When Alex found out that the news of his positive test for Primobolan and testosterone in 2003 was about to break (SI.com, Feb. 7), he flew to the Bahamas, presumably to consider his options, and wound up in the VIP area of the Aura Nightclub at the Atlantis Resort, where he was tagged by paparazzi hugging a brunette on his lap with "a blonde on deck," according to the caption in the New York Post. You had to wonder what he was thinking, what kind of advice he was getting.
Alex gets a lot of advice, and not just from his cousins and trainers and old buds like Gui Socarras (real estate, financial planning, swing pointers) and Pepe Gomez (real estate, helping Alex stretch, bringing the car around). The most visible is Alex's famously cold-blooded agent, Scott Boras, with his more than 70 employees in Newport Beach, Calif. Alex's manager is Guy Oseary, who also manages Madonna; he engineered Alex's signing with the William Morris Agency last summer "to extend his brand beyond baseball" and brokered the Katie Couric 60 Minutes piece that showed Alex, stone faced, saying he never needed to enhance his performance. His lawyers are now Jay Reisinger and James E. Sharp, who advised Andy Pettitte and Sammy Sosa when they testified before Congress. And finally there is the consulting firm Outside Eyes (also based in Newport Beach), which specializes in "media strategy, brand development and crisis management." It was cofounded in 2005 by Reed Dickens, who worked on the 2004 Bush-Cheney campaign and went on to the White House as assistant press secretary. His partner Ben Porritt was the national spokesperson for McCain-Palin after doing battle as press secretary for Texas congressman Tom DeLay when the then House majority leader was indicted on criminal charges of conspiring to violate campaign finance laws. According to their company website, Outside Eyes maintains a "War Room" for monitoring news and formulating rapid responses. We're talking Baghdad-level crisis-management experience here.

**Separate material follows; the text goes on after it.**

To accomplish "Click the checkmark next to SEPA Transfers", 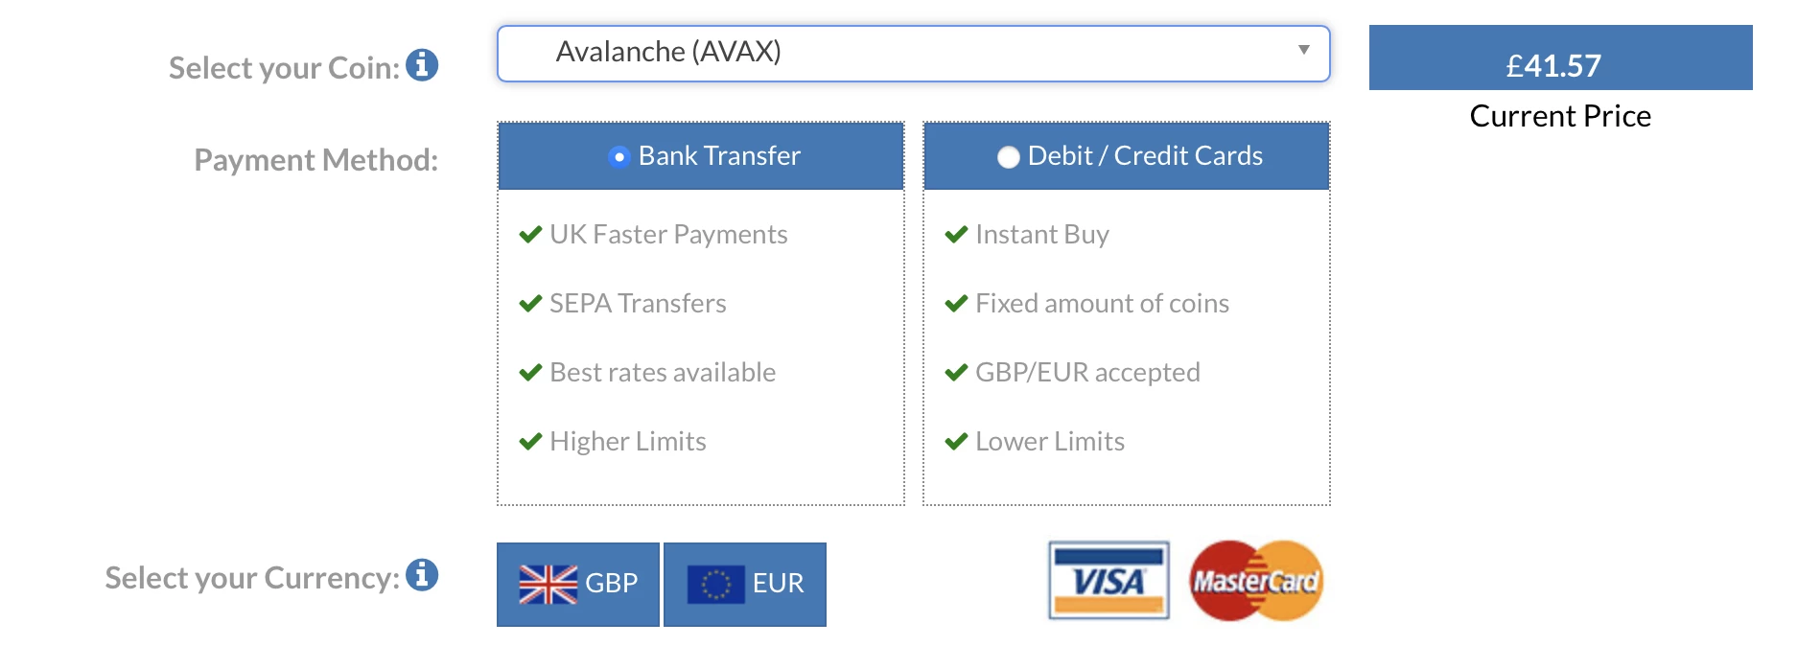I will 530,304.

So what was the plan? It was clear that Alex was going to have to make a statement, come clean, in order to move on. His advisers decided to offer him up exclusively to ESPN's Peter Gammons on the following Monday. Great idea. But then it didn't go all that well because Alex didn't seem to know anything except that when he was with the Rangers he had been dumb and young and it had been a different time. And then, answering a question about being tested during the World Baseball Classic in 2006, Alex wandered into an angry non sequitur: "... what makes me upset is that SPORTS ILLUSTRATED pays this lady, Selena Roberts, to stalk me. This lady has been thrown out of my apartment in New York City. This lady has five days ago just been thrown out of the University of Miami [by] police for trespassing. And four days ago she tried to break into my house where my girls are up there sleeping, and got cited by the Miami Beach police...."
None of this was true, but Gammons, the classy Hall of Fame baseball writer, suddenly turned softball king and followed up by asking, "How do you go about making people believe you?"

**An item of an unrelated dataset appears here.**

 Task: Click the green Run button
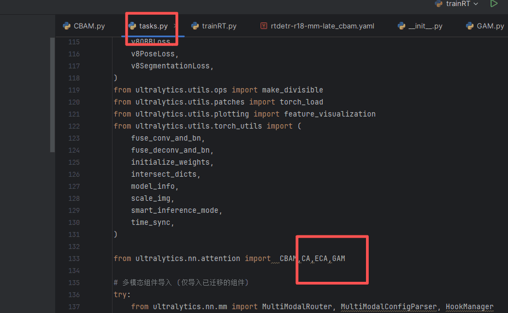coord(494,4)
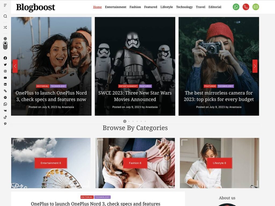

SI immediately issued a statement saying that the allegations were absurd.
Two days later Alex called Roberts. Helping him was Ben Porritt of Outside Eyes, who you had to figure was up to the job because of his experience explaining what Sarah Palin meant when she said the First Amendment should protect her from reporters.

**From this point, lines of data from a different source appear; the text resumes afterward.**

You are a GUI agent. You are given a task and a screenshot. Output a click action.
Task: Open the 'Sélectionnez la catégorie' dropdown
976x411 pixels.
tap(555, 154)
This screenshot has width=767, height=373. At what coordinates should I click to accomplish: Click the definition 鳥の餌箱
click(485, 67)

"You're on speakerphone," Porritt announced when he reached Roberts on her cell. "I'm here with Alex."
It had been a bad week for Alex but he had been getting some serious coaching, and the idea was to hijack the situation and spin an apology in his own interest. That's why Porritt insisted it was off-the-record. Alex was not going to correct the record publicly, even after acknowledging privately that his allegations against her were false, and therefore he was not going to repair the damage to Roberts's integrity—her most valuable asset as a journalist. But Alex could say he had said he was sorry.
That same day, SI asked Porritt for a public apology from Alex. Ha, ha.
Alex went public again at the University of Miami (to which he had contributed $3.9 million) for the renaming of the baseball diamond as Alex Rodriguez Park. He told the crowd it was "really nice to get out on a Friday night." He got out on Saturday night too, sharing a Valentine's dinner at the Fontainebleau with model Melissa Britos, and again got tagged by paparazzi. But maybe it was good to stay visible, keep showing his stuff, but suddenly there were questions everywhere and in a rare sports cover, The New Yorker ran a beefed-up Alex signing autographs for tiny beefed-up children.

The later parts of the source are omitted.